WASHINGTON – Arizona farmers are keeping an eye on a plan to change the old cotton support program from direct payment to an insurance program, just one provision in the 700-page farm bill expected to be approved this week.
Despite uncertainty about how the cotton program transition might affect Arizona growers, however, farm groups in the state said they were still pleased to see Congress finally moving toward passage of a bill after two years of debate.
The bill allocates nearly $1 trillion over the next 10 years, largely for food stamp programs, but also includes funds for agricultural research and development, pest and disease prevention, and other programs in addition to the cotton change.
The House voted 251-166 to pass the bill Wednesday. A Senate vote on final passage is expected this week.
Arizona Farm Bureau President Kevin Rogers said he is “very pleased” with the bill’s progress. The previous law expired in the fall.
“Our members need the security to know what the rules of the game are going to be going forward,” Rogers said.
As a farmer who grows alfalfa, wheat and cotton in Maricopa County, Rogers said having a safety net for agriculture is important. But he said that cotton farmers in Arizona may not benefit from an insurance program the same way that those in Southern states, such as Georgia, might.

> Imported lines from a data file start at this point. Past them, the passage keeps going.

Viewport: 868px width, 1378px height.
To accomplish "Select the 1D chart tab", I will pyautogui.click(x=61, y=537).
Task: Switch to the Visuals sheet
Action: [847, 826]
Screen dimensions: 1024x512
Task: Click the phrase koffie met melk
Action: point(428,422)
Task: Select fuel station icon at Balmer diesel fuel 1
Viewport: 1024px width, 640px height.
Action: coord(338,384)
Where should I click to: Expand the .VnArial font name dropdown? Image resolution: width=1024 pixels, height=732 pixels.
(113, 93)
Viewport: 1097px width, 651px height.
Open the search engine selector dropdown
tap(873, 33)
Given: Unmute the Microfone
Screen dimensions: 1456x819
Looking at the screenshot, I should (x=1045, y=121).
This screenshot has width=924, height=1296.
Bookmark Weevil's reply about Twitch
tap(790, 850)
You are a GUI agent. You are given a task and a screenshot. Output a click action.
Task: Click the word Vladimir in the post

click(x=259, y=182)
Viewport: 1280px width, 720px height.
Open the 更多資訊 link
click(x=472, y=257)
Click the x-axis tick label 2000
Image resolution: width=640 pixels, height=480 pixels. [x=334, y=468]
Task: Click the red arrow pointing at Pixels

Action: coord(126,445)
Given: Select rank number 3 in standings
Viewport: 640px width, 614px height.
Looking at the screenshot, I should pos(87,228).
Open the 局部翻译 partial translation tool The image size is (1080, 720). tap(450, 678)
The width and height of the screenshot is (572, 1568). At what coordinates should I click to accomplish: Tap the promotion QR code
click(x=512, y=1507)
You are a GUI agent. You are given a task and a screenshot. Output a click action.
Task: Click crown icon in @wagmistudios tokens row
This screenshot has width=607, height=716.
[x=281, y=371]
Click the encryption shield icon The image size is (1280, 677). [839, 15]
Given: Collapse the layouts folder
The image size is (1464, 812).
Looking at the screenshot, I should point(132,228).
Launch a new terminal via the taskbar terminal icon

“Out West, we don’t have those major disasters” like floods that can wipe out crops, Rogers said. “As those details (about the insurance program) come out, we’ll know how it will affect us.”
While the Arizona Cotton Growers Association also supports the farm bill, Executive Director Rick Lavis said its effect on Arizona cotton growers remains to be seen, as cotton shifts from direct-payment subsidies to a commodity insurance program.
“It’s still hard to know exactly how it will play out,” Lavis said, while noting that the new cotton program may not be implemented until 2015.
Dennis Nuxoll, vice president of federal government affairs for the Western Growers Association, said the association “enthusiastically supports” the farm bill, which allocates federal funds toward programs that are important for fruit and vegetable growers in Arizona and elsewhere.
He said there are two critical areas of fruit and vegetable funding: pest and disease prevention, and research and development.
“For fruit and vegetable growers, we face a constant threat of pests and invasive species,” Nuxoll said. He added that federal resources will help make the industry more efficient and will let it continue to improve food safety and marketing.
He said other important parts of the bill include trade programs that promote U.S. products overseas, nutrition programs that can educate young people on healthy eating habits, and provisions that help growers comply with state and federal regulations. In Arizona, for example, it could allow growers to invest in better irrigation systems and air-quality control.
“Since the recession, state budgets all across the country have been limited,” Nuxoll said. “That makes it even more critical that these federal funds are available.”
Steven Reiley, vice president of Farm Credit Services Southwest, an agriculture financer based in Tempe, said last week that the expired farm bill had not had much of an effect in Arizona – yet.
“The loan season’s just begun,” Reiley said, adding that the lack of secured government payments could eventually affect some farmers’ ability to secure loans. “We can’t use those (payments) in any projections, so that might have some effect.
“It really hasn’t gotten to that point yet,” he said.